Acea, il Tar passa il cerino acceso ai sindaci: «Sono cavoli vostri»

I sindaci dovranno decidere. Nessuno gli darà un alibi. Cosa vogliono fare dell’acqua dopo Acea lo stabiliranno loro. Lo ha detto il Tribunale Amministrativo regionale del Lazio.

A dicembre hanno votato per la risoluzione del contratto che li legava al gestore dell’acqua (leggi qui cronaca della seduta). Ora bisogna votare chi vogliono affidarla.

Qualcuno forse sperava che fosse il Tar a togliergli le castagne dal fuoco. Perché nel frattempo Acea ha presentato un ricorso: ha impugnato la risoluzione fatta dai sindaci. Ha chiesto 20 milioni solo per i danni d’immagine. Quindi, saranno i giudici amministrativi a dover decidere se la revoca del contratto con Acea è valida o no. (leggi qui il risarcimento chiesto da Acea nei giorni scorsi)

Nel pomeriggio, il Tribunale Amministrativo Regionale del Lazio ha preso una decisione. Ha fissato la data nella quale tenere l’udienza. E’ il 23 novembre prossimo.

In pratica, la Giustizia valuterà tra 9 mesi se la rescissione votata a dicembre dai sindaci è valida o non lo è.
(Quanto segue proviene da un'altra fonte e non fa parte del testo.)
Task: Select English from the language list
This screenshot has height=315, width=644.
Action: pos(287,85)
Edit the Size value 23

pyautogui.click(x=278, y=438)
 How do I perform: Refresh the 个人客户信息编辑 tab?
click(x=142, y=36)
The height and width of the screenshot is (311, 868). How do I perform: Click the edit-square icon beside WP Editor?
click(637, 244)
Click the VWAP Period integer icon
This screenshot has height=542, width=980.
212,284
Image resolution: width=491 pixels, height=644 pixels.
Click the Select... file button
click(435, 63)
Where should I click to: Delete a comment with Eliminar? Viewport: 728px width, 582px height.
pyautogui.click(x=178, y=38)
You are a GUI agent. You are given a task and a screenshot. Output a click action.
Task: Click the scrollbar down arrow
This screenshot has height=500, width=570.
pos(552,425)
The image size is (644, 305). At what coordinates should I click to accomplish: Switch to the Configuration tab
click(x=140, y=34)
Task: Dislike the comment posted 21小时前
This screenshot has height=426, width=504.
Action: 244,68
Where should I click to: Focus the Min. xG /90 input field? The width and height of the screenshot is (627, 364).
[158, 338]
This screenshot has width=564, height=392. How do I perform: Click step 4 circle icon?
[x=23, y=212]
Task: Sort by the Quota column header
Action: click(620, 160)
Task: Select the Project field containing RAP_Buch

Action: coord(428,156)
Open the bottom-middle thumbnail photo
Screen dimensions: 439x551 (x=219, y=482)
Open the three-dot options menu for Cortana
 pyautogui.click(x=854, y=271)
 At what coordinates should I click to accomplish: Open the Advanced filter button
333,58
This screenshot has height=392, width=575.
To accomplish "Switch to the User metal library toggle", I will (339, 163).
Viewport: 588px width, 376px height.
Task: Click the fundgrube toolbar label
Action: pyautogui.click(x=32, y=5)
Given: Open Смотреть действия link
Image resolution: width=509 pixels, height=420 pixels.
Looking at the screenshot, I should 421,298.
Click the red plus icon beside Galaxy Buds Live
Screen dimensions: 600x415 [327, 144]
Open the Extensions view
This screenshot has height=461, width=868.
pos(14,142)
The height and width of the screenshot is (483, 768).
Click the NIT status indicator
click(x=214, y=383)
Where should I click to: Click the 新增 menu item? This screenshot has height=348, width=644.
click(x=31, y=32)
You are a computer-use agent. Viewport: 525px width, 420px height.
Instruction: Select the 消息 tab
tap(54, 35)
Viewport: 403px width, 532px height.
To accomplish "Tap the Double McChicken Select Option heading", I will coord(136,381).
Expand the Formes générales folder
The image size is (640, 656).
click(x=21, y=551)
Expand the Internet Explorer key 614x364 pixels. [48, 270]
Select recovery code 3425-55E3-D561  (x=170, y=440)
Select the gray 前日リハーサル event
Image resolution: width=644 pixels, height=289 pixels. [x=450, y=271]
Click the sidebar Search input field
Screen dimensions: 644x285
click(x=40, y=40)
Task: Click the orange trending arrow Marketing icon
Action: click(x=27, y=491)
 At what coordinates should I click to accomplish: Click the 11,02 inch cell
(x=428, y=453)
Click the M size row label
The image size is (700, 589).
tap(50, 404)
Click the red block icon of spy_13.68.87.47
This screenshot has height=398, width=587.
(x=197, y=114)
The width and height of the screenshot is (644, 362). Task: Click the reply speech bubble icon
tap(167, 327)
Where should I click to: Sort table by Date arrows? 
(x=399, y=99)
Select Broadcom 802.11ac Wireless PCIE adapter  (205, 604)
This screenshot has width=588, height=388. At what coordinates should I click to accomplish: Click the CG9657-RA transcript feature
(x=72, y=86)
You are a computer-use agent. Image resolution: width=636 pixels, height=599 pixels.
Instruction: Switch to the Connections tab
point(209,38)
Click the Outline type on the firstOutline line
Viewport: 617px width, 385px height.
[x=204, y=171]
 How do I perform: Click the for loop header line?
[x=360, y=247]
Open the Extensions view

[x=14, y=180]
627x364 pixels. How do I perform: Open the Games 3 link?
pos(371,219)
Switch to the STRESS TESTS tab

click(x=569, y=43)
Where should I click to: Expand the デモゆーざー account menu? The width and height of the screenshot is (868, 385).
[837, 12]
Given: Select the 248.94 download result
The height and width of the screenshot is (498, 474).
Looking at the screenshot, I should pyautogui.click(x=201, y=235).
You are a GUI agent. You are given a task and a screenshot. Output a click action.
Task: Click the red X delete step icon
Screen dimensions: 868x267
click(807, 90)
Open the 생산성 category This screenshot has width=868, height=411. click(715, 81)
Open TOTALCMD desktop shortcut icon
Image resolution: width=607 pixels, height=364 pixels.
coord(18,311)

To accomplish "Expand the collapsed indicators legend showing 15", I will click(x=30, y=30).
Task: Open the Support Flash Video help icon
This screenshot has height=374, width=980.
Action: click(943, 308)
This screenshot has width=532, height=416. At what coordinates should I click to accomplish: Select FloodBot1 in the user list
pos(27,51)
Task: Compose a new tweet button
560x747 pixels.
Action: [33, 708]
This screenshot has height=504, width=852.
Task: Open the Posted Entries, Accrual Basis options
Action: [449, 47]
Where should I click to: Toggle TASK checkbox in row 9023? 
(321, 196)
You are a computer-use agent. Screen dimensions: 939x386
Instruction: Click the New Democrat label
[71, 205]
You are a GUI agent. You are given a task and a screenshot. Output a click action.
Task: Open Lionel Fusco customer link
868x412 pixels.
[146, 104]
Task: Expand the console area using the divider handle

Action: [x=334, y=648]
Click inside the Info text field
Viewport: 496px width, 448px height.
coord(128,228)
Durante questi nove mesi la palla viene passata ai sindaci: dovranno decidere loro cosa fare: gestore da soli l’acqua, mettersi in società con qualcuno come è successo a Latina, rimettere a gara la gestione.

La terza ipotesi, significa ridare l’acqua ad Acea: perché i player in Europa sono tre. E come ha spiegato Severeo Lutrario – a lungo anima dei Movimenti anti Acea ed autore di un clamoroso strappo nei giorni scorsi – si sono spartiti di fatto il mercato europeo. Quindi, a Frosinone, con una sigla qualsiasi, ma a vincere sarà una società o riconducibile ad Acea o che avrà le stesse caratteristiche di Acea.

Lo strappo si è consumato su questo punto. I Movimenti, una volta incassata le rescissione, hanno tirato i remi in barca: nessuno ha spinto sui comuni per fare in modo che valutassero la possibilità di gestore l’acqua da soli. (leggi qui la rottura Lutrario – Movimenti)

L’unica ipotesi al momento in campo è quella di affidare la gestione in base a duna nuova gara europea. Niente società nuova, niente gestione mista, niente gestione in proprio.

Il Tar poteva togliere ogni imbarazzo. Invece ha fissato l’esame del ricorso a novembre. E allora: prima di quella data dovranno decidere i sindaci.